## Stated goal A
In the passage on rotary electrical machines, what two parts make up a typical rotary electrical machine?

## Passage shown
--------

FIELD OF THE INVENTION

[001] The present invention relates to a rotary electrical machine.

BACKGROUND OF THE INVENTION [002] A typical rotary electrical machine consists of a stator and a rotor. Due to relative motion between the rotor and magnetic field produced by the stator, a back-emf is generated. Owing to mechanical limitations and design considerations of the rotor and the stator, the back-emf does not perfectly match an ideal sinusoidal waveform and has several harmonics. Such harmonics cause additional heat in the machine. [003] Stator winding of rotary machines may either have a star connection or a delta connection. However, in case of delta connection, voltage waveform in the stator winding has a higher level of harmonics. The higher level of harmonics results into formation of a circulating current inside the delta connection of the winding. Such circulating current causes additional heat, thereby heating the machine beyond safe and operable levels Accordingly, in view of the heat generated due to the harmonics present in the back-emf, usage of delta connection for stator winding is restricted. Thus, to employ and take advantage of delta connection, it becomes necessary to minimize the harmonics in the back-emf to obtain a more sinusoidal waveform.

[004] Further, in conventional rotor designs of rotary machines, the torque characteristics have increased ripples. The increased ripples create a cogging torque. When the cogging torque is high, the rotary machine has higher levels of obstruction in forward and backward movement of the rotor. This also causes a poor waveform of the back-emf wherein the back-emf has greater harmonics in it and the waveform is not purely sinusoidal.

--------

## Input for this task

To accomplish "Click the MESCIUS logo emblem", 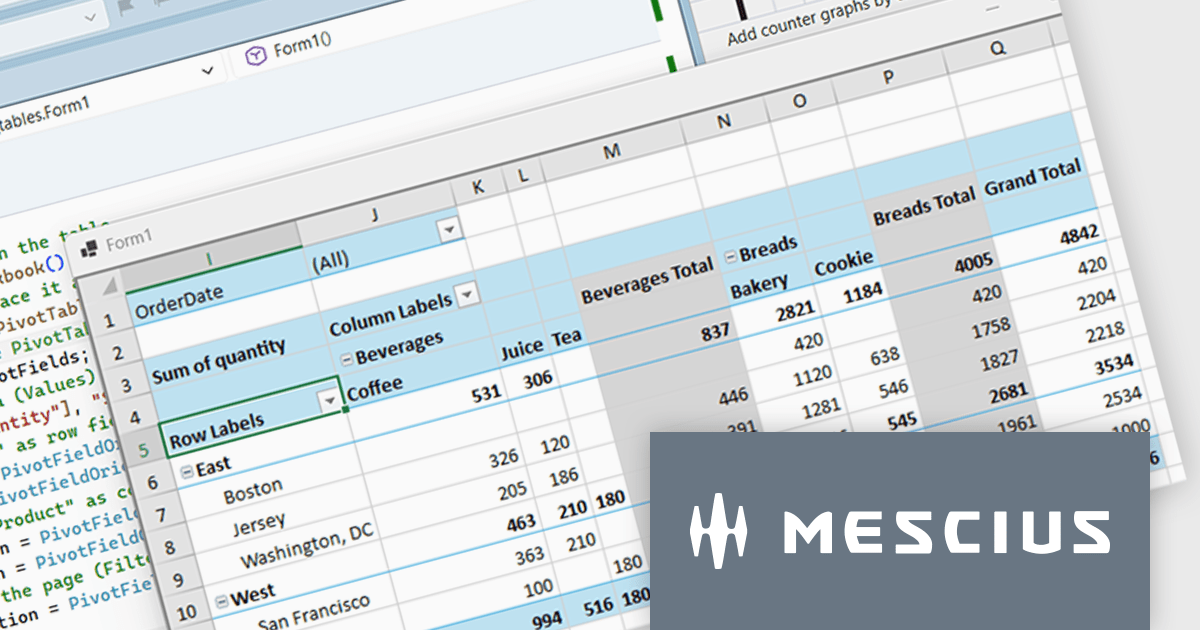I will (718, 526).
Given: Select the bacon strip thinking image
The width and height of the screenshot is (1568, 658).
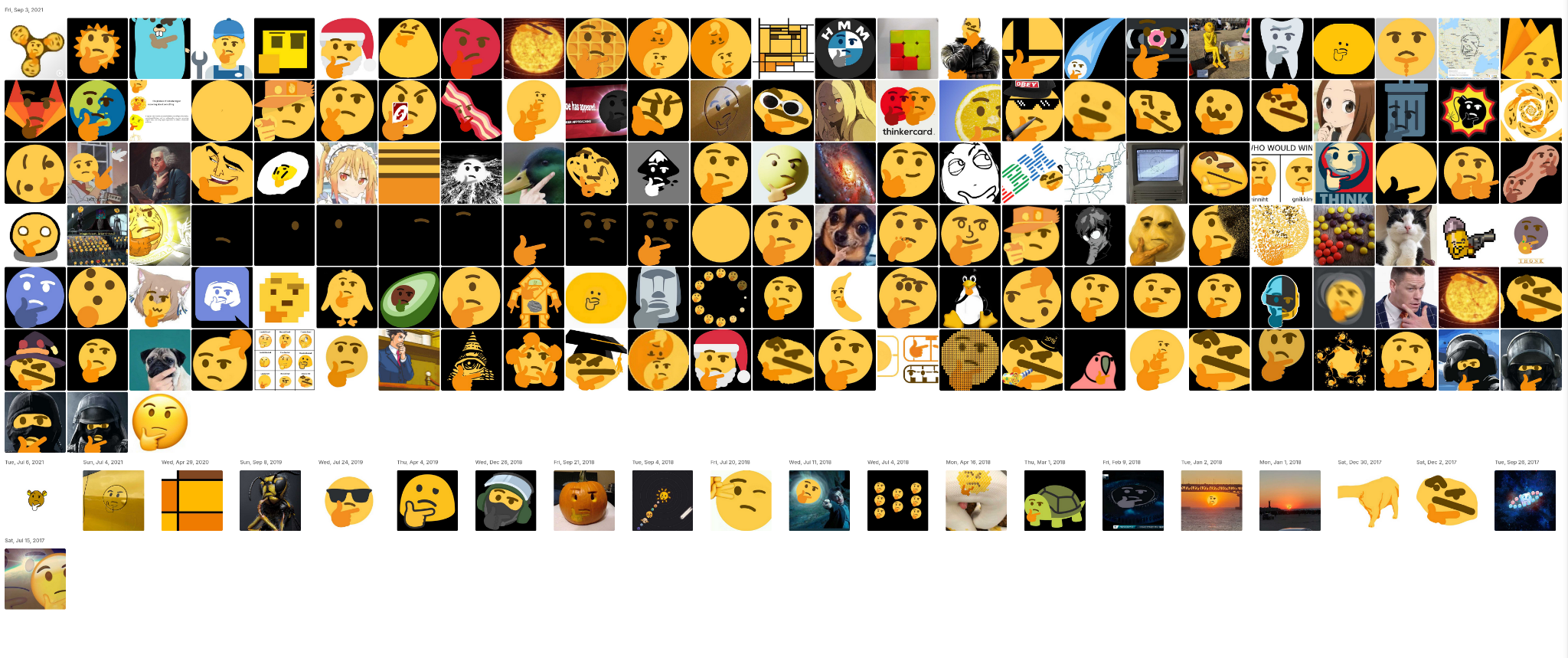Looking at the screenshot, I should pyautogui.click(x=471, y=111).
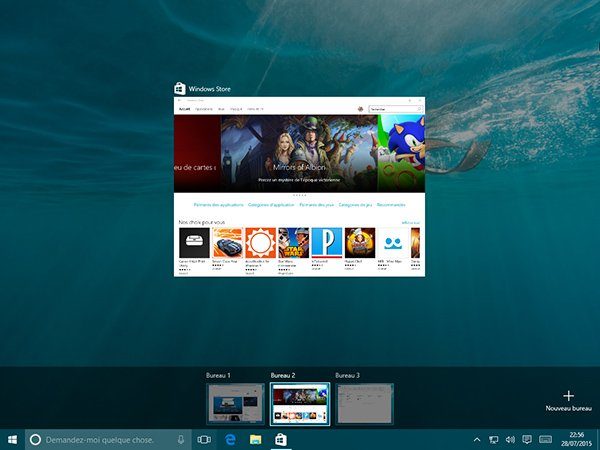This screenshot has height=450, width=600.
Task: Launch Microsoft Edge from the taskbar
Action: [230, 439]
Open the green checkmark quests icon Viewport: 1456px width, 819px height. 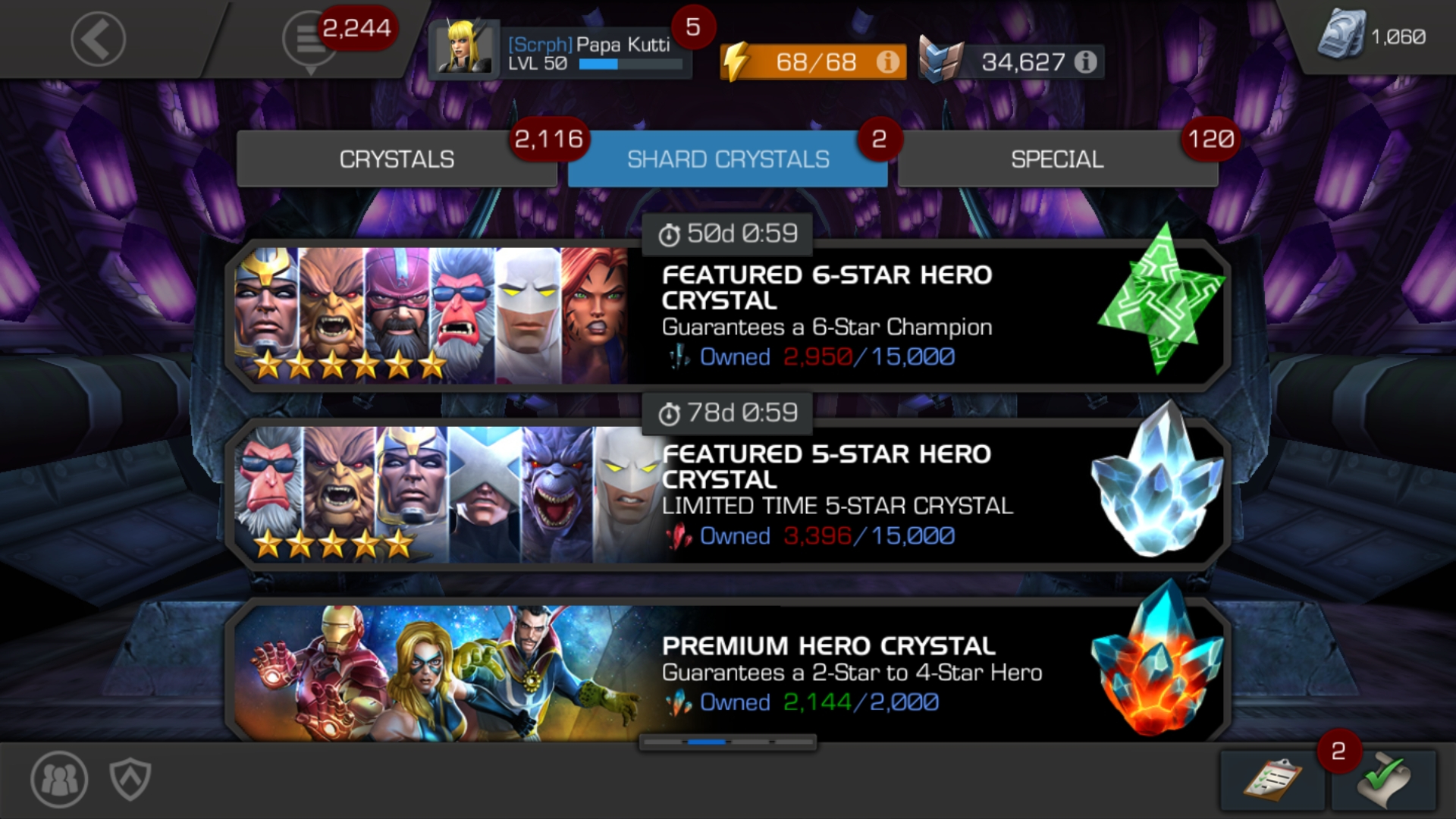(x=1384, y=780)
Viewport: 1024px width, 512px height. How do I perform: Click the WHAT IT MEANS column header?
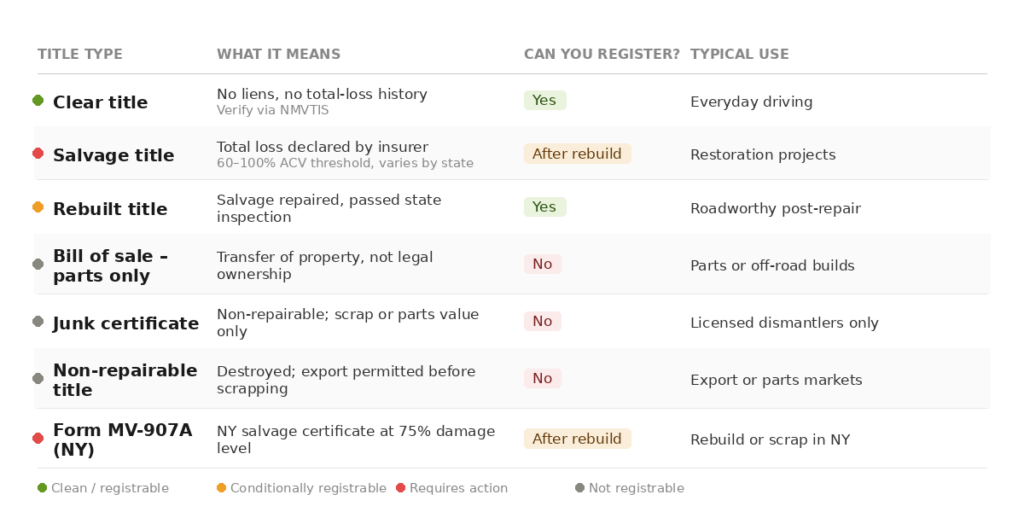coord(278,54)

--------

## Stated goal B
In the listing, start at the line that has "Viewport: 1024px width, 512px" and go through the end of the listing. Rewrite those lines with "header" changed to "title" and everything else unchanged, leaving the pictures out.

## Written answer A
A stator and a rotor.

## Written answer B
Viewport: 1024px width, 512px height. How do I perform: Click the WHAT IT MEANS column title?
coord(278,54)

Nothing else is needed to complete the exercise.